El comunicado 548/25 de la FGR indica que la solicitud estadounidense respetó los procesos correspondientes, obteniendo el visto bueno del Ejecutivo federal mexicano.
Cómo se lleva a cabo una extradición
El proceso de extradición en México está regulado por la Ley de Extradición Internacional, la cual establece que pueden ser entregados al extranjero los individuos sujetos a proceso penal o condenados por la justicia de otro país, siempre que los delitos tengan correspondencia en la legislación mexicana y la extranjera, y se excluyan los casos de persecución política, delitos de fuero militar, o cuando exista riesgo de tortura o desaparición forzada.
La ley incluye protecciones fundamentales, como la prohibición de extraditar por delitos políticos o cuando el reclamado pudiera sufrir tratos inhumanos.
Entre los requisitos necesarios para conceder la extradición, la ley exige que el delito imputado sea castigado en ambos países con una pena mínima de prisión y que no se hallen vigentes causas de exclusión como la absolución, indulto, amnistía, o prescripción de la acción penal.

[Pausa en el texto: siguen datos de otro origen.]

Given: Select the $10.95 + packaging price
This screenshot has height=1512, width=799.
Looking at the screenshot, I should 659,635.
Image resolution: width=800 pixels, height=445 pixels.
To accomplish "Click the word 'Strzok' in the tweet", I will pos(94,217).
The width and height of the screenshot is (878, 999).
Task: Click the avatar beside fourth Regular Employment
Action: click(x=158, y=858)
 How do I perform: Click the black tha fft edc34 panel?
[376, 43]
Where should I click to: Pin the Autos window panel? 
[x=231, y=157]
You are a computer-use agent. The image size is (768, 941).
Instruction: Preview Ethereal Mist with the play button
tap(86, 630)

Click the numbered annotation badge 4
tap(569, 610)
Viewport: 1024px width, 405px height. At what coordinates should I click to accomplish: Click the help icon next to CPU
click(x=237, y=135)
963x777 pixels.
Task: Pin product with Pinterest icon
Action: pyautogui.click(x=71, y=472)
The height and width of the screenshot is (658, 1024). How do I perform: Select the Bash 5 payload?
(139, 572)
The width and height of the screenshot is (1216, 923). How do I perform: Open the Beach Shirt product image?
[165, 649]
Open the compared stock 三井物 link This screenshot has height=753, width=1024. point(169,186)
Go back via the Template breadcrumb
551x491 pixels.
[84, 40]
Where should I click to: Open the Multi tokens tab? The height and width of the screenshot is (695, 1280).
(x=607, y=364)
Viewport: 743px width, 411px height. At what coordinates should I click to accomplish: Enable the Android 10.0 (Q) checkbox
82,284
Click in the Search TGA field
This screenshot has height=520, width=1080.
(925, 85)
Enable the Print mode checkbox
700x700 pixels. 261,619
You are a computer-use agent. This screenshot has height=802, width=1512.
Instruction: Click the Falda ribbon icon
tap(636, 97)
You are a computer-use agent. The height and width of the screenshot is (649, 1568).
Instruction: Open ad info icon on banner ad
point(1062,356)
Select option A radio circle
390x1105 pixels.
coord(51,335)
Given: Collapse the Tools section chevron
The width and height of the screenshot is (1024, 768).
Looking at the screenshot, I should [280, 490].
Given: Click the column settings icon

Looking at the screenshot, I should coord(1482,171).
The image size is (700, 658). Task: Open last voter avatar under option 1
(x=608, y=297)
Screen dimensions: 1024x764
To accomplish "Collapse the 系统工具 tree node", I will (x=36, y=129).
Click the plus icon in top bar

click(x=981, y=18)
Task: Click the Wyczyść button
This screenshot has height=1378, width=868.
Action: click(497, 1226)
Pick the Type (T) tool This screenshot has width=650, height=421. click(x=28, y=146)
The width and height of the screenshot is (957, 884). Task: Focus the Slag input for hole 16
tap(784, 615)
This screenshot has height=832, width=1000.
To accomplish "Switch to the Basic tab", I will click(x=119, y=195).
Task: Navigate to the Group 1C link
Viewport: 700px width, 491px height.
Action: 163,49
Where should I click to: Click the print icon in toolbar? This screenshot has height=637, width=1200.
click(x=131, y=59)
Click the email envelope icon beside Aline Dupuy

Además, el Estado solicitante debe comprometerse a respetar el debido proceso, garantizar la defensa y asegurar que el extraditado no será juzgado por hechos distintos a los que fundamentaron la solicitud.
“El Estado Mexicano exigirá... que el presunto extraditado será sometido a tribunal competente, establecido por la ley con anterioridad al delito que se le impute... y será oído en defensa”, establece la legislación nacional.
El procedimiento requiere que, una vez recibida la solicitud formal, la Secretaría de Relaciones Exteriores (SRE) valore su admisión y, de encontrarla procedente, remita el expediente a la FGR, quien a su vez promoverá la detención ante un juez de distrito.
El detenido puede designar defensor, presentar excepciones, y recurrir la decisión en amparo. Si el Ejecutivo concede la extradición, la entrega se realiza bajo estricta vigilancia y en coordinación con autoridades extranjeras.
La FGR reiteró en su comunicado que la extradición de ciudadanos mexicanos obedece tanto al tratado firmado con Estados Unidos como a la legislación nacional, en la que se prevén garantías sustantivas para los reclamados y mecanismos de defensa legal.
El procedimiento queda documentado mediante la notificación oficial a la SRE, el aviso a la Secretaría de Gobernación y la entrega física de los sujetos reclamados.
Entre los criterios que revisan las autoridades mexicanas, se incluye la reciprocidad, que el reclamado no haya sido indultado o absuelto, la ausencia de prescripción, y la inexistencia de procesos pendientes en territorio nacional por otros delitos.
Además, la ley prohíbe la extradición cuando existan elementos para presumir que el individuo podría ser torturado o desaparecido por el Estado reclamante.
El caso de Francisco “L” y Francisco “C”, ambos entregados a las autoridades estadounidenses este 17 de agosto, representa un acto de cooperación internacional y aplicación de los compromisos de México en materia de justicia transfronteriza y protección de las víctimas de delitos sexuales.